Direct physical study of kinetochore-microtubule interactions by reconstitution and interrogation with an optical force clamp.

We detail our use of computer-controlled optical traps to study interactions between kinetochore components and dynamic microtubules. Over the last two decades optical traps have helped uncover the working principles of conventional molecular motors, such as kinesin and dynein, but only recently have they been applied to study kinetochore function. The most useful traps combine sensitive position detectors and servo-control, allowing them to be operated as force clamps that maintain constant loads on objects as they move. Our instrument, which is among the simplest designs that permits force clamping, relies on a computer-controlled piezoelectric stage and a single laser for trapping and position detection. We apply it in motility assays where beads coated with pure microtubule-binding kinetochore components are attached to the tips of individual dynamic microtubules. Like kinetochores in vivo, the beads remain tip-attached, undergoing movements coupled to filament assembly and disassembly. The force clamp provides many benefits over instruments that lack feedback control. It allows tension to be applied continuously during both assembly- and disassembly-driven movement, providing a close match to the physiological situation.
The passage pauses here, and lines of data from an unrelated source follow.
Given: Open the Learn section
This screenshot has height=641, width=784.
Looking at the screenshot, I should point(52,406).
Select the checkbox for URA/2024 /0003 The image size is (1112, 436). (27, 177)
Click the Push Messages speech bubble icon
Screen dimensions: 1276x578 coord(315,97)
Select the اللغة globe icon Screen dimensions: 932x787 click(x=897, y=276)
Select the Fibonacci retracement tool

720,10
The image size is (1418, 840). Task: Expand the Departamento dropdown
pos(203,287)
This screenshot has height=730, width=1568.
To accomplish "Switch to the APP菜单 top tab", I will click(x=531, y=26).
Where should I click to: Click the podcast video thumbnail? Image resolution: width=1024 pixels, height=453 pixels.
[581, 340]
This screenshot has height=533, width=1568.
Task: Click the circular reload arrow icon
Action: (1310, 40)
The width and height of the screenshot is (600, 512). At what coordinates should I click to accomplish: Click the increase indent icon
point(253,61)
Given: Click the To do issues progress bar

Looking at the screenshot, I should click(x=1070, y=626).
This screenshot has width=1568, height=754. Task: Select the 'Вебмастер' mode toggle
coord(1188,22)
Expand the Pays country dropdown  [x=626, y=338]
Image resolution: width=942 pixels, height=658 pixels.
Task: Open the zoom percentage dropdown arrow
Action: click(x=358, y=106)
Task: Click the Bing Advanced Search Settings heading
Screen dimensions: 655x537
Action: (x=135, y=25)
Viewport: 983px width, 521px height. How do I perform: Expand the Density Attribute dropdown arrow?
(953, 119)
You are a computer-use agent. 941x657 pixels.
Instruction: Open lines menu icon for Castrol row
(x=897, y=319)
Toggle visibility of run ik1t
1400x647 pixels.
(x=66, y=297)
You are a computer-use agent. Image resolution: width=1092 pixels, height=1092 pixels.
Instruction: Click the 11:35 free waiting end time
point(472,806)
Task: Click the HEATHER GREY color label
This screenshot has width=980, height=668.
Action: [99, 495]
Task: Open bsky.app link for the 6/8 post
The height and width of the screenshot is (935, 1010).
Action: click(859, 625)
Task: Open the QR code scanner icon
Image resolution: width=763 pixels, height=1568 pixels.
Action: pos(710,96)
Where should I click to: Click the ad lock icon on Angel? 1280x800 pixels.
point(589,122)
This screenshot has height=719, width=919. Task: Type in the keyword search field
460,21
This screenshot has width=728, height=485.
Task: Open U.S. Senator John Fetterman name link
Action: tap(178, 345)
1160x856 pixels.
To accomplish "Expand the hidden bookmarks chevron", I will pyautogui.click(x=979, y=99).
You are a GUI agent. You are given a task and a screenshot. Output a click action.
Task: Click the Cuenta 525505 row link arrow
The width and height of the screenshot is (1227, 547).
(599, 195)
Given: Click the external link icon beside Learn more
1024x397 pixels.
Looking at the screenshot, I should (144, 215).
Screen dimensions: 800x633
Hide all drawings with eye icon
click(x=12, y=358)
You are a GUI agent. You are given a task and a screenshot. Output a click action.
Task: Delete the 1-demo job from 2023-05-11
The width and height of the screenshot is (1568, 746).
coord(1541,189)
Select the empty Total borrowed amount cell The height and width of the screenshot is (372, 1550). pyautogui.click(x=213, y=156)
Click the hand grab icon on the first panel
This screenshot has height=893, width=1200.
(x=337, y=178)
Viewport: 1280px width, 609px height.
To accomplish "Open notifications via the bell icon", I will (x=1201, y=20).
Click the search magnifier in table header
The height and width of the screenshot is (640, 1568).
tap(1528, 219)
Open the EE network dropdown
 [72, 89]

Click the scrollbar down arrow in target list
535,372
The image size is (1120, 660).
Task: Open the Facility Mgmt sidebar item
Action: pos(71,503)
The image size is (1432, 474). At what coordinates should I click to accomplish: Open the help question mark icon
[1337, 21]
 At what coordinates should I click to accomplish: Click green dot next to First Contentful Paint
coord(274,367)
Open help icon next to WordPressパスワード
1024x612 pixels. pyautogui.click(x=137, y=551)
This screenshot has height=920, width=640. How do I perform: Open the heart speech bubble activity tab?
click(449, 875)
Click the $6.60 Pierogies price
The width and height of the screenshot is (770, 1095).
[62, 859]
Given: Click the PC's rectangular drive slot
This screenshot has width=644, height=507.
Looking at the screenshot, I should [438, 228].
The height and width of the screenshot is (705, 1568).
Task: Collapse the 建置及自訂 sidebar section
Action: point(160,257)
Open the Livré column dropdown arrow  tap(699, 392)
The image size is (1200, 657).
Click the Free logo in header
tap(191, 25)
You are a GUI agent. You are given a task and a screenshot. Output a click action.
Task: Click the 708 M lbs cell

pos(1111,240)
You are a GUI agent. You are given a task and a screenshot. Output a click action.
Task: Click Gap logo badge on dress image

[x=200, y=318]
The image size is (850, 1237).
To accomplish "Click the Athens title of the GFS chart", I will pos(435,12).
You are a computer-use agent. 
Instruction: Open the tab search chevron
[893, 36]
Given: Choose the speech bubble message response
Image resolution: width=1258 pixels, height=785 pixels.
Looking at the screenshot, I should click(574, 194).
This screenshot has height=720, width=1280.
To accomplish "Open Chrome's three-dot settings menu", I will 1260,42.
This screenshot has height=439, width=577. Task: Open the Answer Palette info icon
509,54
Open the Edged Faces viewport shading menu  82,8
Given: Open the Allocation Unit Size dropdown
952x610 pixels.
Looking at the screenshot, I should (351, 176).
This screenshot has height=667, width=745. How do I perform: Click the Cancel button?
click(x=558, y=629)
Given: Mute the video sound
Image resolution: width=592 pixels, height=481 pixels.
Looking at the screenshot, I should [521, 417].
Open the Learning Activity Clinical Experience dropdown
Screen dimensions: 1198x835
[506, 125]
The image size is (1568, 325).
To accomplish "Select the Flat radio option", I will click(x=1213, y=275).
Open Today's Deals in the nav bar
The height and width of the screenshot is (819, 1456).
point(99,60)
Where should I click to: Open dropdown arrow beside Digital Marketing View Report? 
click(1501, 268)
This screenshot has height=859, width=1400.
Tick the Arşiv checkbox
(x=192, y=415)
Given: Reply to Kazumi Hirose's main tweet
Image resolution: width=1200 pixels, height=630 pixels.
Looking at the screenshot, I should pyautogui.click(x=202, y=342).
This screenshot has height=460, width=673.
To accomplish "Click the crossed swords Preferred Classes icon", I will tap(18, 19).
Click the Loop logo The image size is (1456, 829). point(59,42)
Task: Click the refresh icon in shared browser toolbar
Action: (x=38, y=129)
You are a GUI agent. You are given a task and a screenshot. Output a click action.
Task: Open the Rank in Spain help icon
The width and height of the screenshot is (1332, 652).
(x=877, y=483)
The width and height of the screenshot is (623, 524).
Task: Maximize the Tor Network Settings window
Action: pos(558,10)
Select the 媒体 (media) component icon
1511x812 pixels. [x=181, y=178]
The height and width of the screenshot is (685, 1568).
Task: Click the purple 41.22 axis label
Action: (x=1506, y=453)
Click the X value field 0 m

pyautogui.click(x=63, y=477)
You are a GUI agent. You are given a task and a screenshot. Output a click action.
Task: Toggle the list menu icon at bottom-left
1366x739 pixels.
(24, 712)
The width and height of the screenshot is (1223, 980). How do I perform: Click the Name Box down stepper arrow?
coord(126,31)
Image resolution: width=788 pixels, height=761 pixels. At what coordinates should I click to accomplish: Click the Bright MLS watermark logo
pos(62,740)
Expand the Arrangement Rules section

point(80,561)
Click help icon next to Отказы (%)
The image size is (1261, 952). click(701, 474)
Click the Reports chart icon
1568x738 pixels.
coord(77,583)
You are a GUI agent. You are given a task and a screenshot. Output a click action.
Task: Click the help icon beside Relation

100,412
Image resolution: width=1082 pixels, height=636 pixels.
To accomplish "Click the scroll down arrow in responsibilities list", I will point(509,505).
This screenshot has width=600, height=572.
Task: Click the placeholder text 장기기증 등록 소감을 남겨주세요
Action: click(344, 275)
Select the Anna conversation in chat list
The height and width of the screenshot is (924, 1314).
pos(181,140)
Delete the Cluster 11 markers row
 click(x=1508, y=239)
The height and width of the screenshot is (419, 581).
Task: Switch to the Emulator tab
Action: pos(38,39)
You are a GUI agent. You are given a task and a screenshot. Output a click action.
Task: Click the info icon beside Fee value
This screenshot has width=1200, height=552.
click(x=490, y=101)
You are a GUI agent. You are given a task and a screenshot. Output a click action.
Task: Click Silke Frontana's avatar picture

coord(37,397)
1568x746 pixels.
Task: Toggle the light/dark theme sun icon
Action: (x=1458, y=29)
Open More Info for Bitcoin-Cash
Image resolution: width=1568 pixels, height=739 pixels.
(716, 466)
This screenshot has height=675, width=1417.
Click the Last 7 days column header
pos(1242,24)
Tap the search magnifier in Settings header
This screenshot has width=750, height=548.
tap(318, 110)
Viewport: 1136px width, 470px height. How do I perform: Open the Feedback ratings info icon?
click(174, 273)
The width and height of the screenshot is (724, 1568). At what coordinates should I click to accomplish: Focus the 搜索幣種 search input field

It also enables tracking with high resolution, and simplifies data interpretation by eliminating artifacts due to molecular compliance. The formation of persistent, load-bearing attachments to dynamic microtubule tips is fundamental to all kinetochore activities. Our direct, physical study of kinetochore-microtubule coupling may therefore furnish insights into many vital kinetochore functions, including correction of aberrant attachments and generation of the 'wait-anaphase' signals that delay mitosis until all kinetochores are properly attached.